やがて館跡は田畑に埋もれたが、昭和61年(1986)に国史跡に指定され、平成6年(1994)から発掘調査が進められ、その遺構が明らかとなった。さらに平成14年(2002)には庭園跡が国の名勝に指定され、往時の姿を今に伝える歴史公園として整備されている。

吉川元春館の構造と特徴

吉川元春館は志路原川沿いの段丘上に築かれ、間口約110m、奥行約80mの規模をもつ。北側を切岸、南側を堀で固め、正面となる東側には長大な石垣を築いた。中央に幅約7.1mの表門を挟み、その北側が長さ53.3m・南側が長さ19.5m、高さは約3mの石垣を設けていた。石垣は立石を要所に配し、その間に平石を積む独特の技法で、同様の立石を持つ石垣が、この地域で、万徳院跡など8個所確認されている。同じ石工による地域的特徴と言っていい。

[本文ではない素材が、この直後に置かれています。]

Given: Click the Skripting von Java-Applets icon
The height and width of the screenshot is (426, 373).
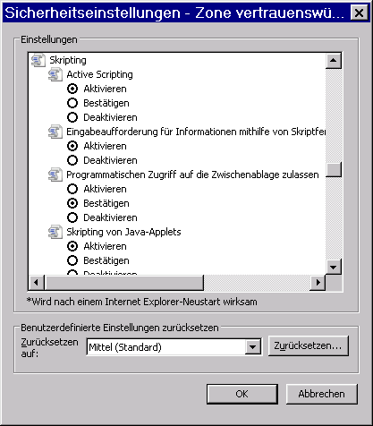Looking at the screenshot, I should [55, 232].
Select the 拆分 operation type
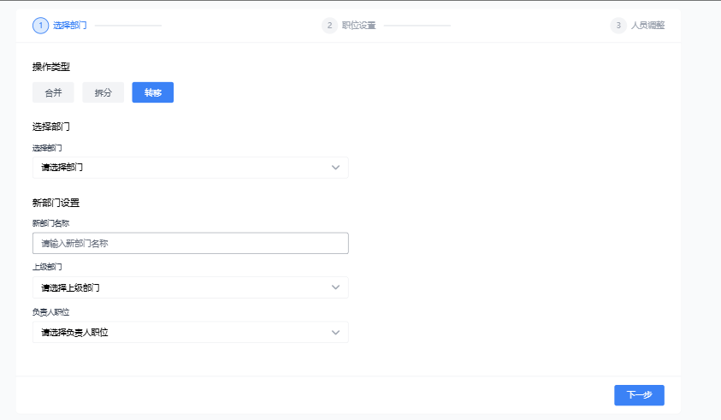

館内は表門を入った東部が政務や儀式に用いられる公的空間、西・南・北が日常生活の場として区画され、台所や便所、湯殿などの建物跡が検出されている。今日では台所が復元され、庭園も往時の姿に整備復元されている。

庭園跡

吉川元春館の庭園跡館北側には池泉と築山を備えた庭園跡が確認されている。石組による池や、築山としての月山が配され、滝石組や三尊石風の配置も見られることから、池泉鑑賞式庭園の様式を備えていたことがわかる。一度の改修を経たのち、現在は発掘時の姿に復元され、平成14年(2002)には「吉川元春館跡庭園」として国の名勝に指定された。

便所跡

吉川元春館のトイレ跡館跡からは木桶を地中に埋めた便所跡が出土している。土の分析によって寄生虫の卵が多数確認され、あわせてベニバナや梅、ナスなどの種子や花粉も検出された。これにより戦国期の衛生事情や食生活の一端が明らかとなり、用便後に使われた木製の箆(ちゅうぎ)も見つかっていることから、当時の暮らしを具体的に示す資料となっている。

吉川元春・元長の墓

吉川元春の墓館跡から西の山間部に徒歩で入ると、やがて吉川元春の墓が現れる。天正13年(1585)、小倉城二の丸で没して後、遺骨がこの地に帰った。元春の嫡男、元長の墓もあり、ともに眠る。現地案内板によると、吉川家が岩国へ移封された後は一時期荒廃したが文政10年(1827)に修復され、玉垣や石灯籠ができた。

参考文献

  • 『日本城郭大系13』(新人物往来社)
  • 「戦国の庭 歴史館」展示パネル
  • 広島県埋蔵文化財調査室「むかしライフ研究室 第9回『トイレについて』」
  • 北広島町公式サイト「史跡 吉川氏城館跡(吉川元春館跡)」

吉川元春館の学びに役立つ本と資料

戦国の庭 歴史館

吉川元春館の模型館跡に隣接して建つ「戦国の庭 歴史館」では、吉川元春館の発掘成果や復元模型、出土遺物が展示されている。武具や陶磁器、台所・湯殿の復元展示を通じて、訪れる人は戦国期の居館生活を実感できる。吉川氏の居館を中心とした中世の歴史を紹介する拠点として、地域の歴史学習や観光にその役割を果たしている。写真は吉川元春館の模型。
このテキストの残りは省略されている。